=== Problem details ===
Filter the data for lines with the word "cursor", then copy every line so identified.

====

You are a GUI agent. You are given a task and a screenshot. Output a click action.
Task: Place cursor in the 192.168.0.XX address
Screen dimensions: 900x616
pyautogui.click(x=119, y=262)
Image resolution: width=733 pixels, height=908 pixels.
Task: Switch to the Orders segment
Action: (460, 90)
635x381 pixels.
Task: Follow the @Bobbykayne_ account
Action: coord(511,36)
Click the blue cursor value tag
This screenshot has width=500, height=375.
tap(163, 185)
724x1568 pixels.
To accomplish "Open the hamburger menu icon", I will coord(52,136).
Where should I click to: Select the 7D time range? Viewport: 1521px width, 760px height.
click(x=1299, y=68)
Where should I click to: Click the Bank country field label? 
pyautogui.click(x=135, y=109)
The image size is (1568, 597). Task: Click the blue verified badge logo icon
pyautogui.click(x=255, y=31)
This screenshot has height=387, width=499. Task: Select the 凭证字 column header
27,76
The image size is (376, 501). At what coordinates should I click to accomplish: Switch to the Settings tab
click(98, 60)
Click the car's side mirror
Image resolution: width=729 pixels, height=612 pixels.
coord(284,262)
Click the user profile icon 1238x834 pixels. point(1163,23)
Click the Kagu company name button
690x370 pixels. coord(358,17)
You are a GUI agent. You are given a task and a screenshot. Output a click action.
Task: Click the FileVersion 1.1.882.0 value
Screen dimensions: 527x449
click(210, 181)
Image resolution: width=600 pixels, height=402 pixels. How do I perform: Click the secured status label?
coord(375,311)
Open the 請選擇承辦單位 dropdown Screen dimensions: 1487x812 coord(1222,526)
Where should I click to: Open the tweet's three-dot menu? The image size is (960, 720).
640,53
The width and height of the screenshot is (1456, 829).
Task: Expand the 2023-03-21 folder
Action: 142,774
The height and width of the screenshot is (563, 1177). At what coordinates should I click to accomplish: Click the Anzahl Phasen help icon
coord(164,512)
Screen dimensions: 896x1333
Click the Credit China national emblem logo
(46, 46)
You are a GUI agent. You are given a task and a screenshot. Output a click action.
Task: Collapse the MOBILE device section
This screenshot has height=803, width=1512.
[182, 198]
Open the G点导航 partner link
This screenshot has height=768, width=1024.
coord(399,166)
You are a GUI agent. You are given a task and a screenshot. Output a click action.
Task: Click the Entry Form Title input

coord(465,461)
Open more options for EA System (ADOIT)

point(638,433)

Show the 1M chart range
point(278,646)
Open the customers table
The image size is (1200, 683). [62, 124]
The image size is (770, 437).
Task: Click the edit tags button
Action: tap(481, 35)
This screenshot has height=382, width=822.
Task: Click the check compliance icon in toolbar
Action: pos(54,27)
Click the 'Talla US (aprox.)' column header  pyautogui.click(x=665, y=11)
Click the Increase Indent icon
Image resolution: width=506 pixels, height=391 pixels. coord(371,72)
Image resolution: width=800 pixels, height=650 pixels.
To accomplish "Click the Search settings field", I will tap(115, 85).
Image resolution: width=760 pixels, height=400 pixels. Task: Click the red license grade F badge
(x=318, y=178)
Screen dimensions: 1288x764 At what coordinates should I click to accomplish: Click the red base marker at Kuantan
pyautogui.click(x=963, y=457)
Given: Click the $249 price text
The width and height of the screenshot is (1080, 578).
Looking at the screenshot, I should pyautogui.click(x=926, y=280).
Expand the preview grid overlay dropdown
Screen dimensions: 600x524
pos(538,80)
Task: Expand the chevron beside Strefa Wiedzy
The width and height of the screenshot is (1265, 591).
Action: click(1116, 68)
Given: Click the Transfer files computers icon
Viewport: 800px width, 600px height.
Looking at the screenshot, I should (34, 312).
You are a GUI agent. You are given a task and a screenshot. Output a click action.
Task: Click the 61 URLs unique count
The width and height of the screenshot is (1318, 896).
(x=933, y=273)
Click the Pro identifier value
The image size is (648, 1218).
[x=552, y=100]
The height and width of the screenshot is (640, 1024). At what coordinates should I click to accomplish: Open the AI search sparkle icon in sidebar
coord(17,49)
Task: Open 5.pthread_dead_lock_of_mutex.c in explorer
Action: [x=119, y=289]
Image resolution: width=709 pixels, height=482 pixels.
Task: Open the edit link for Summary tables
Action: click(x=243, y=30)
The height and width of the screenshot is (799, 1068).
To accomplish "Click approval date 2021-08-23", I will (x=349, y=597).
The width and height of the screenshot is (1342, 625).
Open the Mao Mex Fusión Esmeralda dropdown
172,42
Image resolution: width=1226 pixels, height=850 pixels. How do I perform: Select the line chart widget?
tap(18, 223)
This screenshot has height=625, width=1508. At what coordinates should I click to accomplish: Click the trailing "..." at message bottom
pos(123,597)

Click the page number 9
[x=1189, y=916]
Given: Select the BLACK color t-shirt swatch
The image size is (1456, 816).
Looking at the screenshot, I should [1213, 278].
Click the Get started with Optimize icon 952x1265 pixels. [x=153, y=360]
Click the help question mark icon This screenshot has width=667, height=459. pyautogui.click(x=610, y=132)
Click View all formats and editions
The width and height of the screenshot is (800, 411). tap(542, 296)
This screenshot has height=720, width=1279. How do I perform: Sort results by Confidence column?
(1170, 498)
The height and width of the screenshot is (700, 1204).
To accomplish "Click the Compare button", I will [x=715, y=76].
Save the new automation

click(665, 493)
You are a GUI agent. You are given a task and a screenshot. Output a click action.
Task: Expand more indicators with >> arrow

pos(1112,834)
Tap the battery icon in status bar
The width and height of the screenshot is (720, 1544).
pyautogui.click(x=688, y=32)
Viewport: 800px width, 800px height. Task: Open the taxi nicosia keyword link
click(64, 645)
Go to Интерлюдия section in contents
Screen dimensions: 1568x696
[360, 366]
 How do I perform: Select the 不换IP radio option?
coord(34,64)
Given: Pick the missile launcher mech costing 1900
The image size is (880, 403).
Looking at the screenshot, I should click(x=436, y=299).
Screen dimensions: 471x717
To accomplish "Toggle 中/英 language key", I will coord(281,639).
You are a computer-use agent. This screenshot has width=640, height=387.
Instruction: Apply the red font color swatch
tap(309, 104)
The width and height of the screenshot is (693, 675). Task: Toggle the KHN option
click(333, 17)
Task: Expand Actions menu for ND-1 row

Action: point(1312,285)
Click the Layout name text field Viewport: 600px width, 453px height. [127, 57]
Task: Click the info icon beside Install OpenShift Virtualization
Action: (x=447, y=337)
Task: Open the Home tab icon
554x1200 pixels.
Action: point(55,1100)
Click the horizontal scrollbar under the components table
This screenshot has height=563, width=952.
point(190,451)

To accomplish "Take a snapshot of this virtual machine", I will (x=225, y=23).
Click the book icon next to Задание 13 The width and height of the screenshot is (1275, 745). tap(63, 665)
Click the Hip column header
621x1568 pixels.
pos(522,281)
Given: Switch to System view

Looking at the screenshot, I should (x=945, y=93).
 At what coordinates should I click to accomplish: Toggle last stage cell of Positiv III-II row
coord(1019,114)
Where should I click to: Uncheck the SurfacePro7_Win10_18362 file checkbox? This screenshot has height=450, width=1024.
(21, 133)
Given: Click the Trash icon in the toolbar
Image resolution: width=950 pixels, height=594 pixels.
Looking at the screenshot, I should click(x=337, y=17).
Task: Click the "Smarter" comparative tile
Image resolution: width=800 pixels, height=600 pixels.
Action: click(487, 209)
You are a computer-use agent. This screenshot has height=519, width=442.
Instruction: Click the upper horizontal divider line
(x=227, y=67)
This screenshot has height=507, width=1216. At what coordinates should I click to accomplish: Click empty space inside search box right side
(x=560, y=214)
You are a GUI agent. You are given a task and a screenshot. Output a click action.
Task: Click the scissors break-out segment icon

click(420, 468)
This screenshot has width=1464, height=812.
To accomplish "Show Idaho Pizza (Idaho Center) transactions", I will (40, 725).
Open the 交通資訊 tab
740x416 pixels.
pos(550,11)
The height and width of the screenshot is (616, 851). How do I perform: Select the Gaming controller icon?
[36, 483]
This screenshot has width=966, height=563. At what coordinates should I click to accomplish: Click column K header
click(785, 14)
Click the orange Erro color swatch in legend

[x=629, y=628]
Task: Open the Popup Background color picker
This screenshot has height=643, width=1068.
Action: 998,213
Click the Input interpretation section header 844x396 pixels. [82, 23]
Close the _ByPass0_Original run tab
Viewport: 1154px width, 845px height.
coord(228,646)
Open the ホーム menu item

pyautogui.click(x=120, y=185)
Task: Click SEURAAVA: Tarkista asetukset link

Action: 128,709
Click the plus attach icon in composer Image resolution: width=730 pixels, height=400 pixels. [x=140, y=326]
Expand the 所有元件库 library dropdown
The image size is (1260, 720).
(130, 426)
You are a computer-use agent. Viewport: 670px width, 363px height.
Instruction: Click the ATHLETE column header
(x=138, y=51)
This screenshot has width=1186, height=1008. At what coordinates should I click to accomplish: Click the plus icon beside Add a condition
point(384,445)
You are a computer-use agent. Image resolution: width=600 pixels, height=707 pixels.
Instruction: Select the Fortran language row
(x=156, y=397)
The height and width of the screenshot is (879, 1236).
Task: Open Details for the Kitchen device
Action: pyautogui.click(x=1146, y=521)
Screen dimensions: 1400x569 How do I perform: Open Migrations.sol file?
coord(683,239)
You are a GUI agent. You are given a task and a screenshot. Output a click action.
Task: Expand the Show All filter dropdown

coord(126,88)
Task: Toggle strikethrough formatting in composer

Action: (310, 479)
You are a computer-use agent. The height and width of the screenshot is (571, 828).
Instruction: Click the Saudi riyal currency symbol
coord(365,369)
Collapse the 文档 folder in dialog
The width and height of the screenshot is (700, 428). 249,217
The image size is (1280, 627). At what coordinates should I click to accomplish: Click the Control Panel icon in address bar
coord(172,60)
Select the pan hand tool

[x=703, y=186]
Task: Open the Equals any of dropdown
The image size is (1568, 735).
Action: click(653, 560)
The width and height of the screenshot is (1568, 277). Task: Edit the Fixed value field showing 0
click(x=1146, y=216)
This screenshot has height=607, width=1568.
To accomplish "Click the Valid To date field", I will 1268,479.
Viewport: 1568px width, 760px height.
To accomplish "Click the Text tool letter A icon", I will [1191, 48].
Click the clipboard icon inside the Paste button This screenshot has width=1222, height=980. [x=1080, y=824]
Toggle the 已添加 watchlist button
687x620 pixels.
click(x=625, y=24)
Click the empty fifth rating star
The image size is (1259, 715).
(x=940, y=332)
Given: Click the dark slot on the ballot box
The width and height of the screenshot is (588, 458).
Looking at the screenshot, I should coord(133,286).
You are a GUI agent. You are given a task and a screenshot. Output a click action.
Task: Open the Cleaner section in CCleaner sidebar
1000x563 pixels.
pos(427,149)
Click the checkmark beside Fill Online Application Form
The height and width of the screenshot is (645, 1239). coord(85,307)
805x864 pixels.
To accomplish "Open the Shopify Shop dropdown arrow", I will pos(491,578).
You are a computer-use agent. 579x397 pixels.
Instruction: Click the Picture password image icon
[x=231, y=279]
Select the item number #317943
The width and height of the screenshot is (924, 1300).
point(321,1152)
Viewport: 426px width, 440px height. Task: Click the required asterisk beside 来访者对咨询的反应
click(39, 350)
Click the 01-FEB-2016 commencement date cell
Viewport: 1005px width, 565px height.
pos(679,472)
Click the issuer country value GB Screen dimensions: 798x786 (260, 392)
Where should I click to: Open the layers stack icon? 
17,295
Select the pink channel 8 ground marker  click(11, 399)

====

=== Expected answer ===
Task: Place cursor in the 192.168.0.XX address
Click the blue cursor value tag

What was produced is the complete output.